Work instruction -> Each record below is to be set down again precisely.

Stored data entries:
* * * * *

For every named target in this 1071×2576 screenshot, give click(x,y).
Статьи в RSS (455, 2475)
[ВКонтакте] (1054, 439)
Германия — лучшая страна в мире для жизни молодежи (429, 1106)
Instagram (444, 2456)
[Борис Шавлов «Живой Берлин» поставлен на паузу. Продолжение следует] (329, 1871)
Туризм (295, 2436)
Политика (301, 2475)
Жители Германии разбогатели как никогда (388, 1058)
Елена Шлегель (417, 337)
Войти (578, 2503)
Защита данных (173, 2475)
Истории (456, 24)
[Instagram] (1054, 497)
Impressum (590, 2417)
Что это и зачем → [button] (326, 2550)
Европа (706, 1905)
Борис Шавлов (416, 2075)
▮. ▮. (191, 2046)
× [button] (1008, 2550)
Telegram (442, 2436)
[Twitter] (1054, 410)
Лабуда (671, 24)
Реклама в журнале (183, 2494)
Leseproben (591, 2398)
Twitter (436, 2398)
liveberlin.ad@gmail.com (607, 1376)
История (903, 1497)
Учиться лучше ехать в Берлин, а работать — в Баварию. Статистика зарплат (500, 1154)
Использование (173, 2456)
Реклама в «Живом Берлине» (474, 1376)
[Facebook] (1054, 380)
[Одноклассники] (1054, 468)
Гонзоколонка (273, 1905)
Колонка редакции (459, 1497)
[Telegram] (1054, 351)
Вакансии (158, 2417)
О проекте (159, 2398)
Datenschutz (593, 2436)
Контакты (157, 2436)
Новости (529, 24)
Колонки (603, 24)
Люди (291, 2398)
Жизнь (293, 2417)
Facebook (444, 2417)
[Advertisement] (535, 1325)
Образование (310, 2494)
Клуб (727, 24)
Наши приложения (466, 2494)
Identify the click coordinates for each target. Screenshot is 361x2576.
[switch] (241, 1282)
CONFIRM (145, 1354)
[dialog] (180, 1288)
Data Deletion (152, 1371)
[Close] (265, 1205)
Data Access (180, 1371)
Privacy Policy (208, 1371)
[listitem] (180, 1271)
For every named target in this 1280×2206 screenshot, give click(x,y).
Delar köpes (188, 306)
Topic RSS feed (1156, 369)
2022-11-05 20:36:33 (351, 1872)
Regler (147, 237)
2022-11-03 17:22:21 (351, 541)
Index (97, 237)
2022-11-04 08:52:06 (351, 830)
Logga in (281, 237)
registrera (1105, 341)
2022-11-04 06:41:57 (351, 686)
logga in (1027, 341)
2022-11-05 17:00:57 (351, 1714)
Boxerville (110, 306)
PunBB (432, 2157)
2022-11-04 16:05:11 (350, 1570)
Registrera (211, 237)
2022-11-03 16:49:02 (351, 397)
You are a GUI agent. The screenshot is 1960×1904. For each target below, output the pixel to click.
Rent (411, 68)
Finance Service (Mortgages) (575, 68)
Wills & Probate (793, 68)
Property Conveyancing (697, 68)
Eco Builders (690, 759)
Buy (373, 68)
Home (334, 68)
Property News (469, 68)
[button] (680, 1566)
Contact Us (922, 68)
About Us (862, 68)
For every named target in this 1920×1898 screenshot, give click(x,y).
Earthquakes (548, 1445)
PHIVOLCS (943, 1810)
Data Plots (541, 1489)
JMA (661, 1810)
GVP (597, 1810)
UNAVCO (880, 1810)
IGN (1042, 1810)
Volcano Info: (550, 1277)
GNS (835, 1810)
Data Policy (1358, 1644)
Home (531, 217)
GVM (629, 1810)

* * * * *

Answer space ->
For every named target in this 1071×2576 screenshot, give click(x,y).
Статьи в RSS (455, 2475)
[ВКонтакте] (1054, 439)
Германия — лучшая страна в мире для жизни молодежи (429, 1106)
Instagram (444, 2456)
[Борис Шавлов «Живой Берлин» поставлен на паузу. Продолжение следует] (329, 1871)
Туризм (295, 2436)
Политика (301, 2475)
Жители Германии разбогатели как никогда (388, 1058)
Елена Шлегель (417, 337)
Войти (578, 2503)
Защита данных (173, 2475)
Истории (456, 24)
[Instagram] (1054, 497)
Impressum (590, 2417)
Что это и зачем → [button] (326, 2550)
Европа (706, 1905)
Борис Шавлов (416, 2075)
▮. ▮. (191, 2046)
× [button] (1008, 2550)
Telegram (442, 2436)
[Twitter] (1054, 410)
Лабуда (671, 24)
Реклама в журнале (183, 2494)
Leseproben (591, 2398)
Twitter (436, 2398)
liveberlin.ad@gmail.com (607, 1376)
История (903, 1497)
Учиться лучше ехать в Берлин, а работать — в Баварию. Статистика зарплат (500, 1154)
Использование (173, 2456)
Реклама в «Живом Берлине» (474, 1376)
[Facebook] (1054, 380)
[Одноклассники] (1054, 468)
Гонзоколонка (273, 1905)
Колонка редакции (459, 1497)
[Telegram] (1054, 351)
Вакансии (158, 2417)
О проекте (159, 2398)
Datenschutz (593, 2436)
Контакты (157, 2436)
Новости (529, 24)
Колонки (603, 24)
Люди (291, 2398)
Жизнь (293, 2417)
Facebook (444, 2417)
[Advertisement] (535, 1325)
Образование (310, 2494)
Клуб (727, 24)
Наши приложения (466, 2494)
Identify the click coordinates for each target. Screenshot is 361x2576.
[switch] (241, 1282)
CONFIRM (145, 1354)
[dialog] (180, 1288)
Data Deletion (152, 1371)
[Close] (265, 1205)
Data Access (180, 1371)
Privacy Policy (208, 1371)
[listitem] (180, 1271)
For every named target in this 1280×2206 screenshot, give click(x,y).
Delar köpes (188, 306)
Topic RSS feed (1156, 369)
2022-11-05 20:36:33 (351, 1872)
Regler (147, 237)
2022-11-03 17:22:21 (351, 541)
Index (97, 237)
2022-11-04 08:52:06 (351, 830)
Logga in (281, 237)
registrera (1105, 341)
2022-11-04 06:41:57 (351, 686)
logga in (1027, 341)
2022-11-05 17:00:57 (351, 1714)
Boxerville (110, 306)
PunBB (432, 2157)
2022-11-04 16:05:11 (350, 1570)
Registrera (211, 237)
2022-11-03 16:49:02 (351, 397)
You are a GUI agent. The screenshot is 1960×1904. For each target below, output the pixel to click.
Rent (411, 68)
Finance Service (Mortgages) (575, 68)
Wills & Probate (793, 68)
Property Conveyancing (697, 68)
Eco Builders (690, 759)
Buy (373, 68)
Home (334, 68)
Property News (469, 68)
[button] (680, 1566)
Contact Us (922, 68)
About Us (862, 68)
For every named target in this 1920×1898 screenshot, give click(x,y).
Earthquakes (548, 1445)
PHIVOLCS (943, 1810)
Data Plots (541, 1489)
JMA (661, 1810)
GVP (597, 1810)
UNAVCO (880, 1810)
IGN (1042, 1810)
Volcano Info: (550, 1277)
GNS (835, 1810)
Data Policy (1358, 1644)
Home (531, 217)
GVM (629, 1810)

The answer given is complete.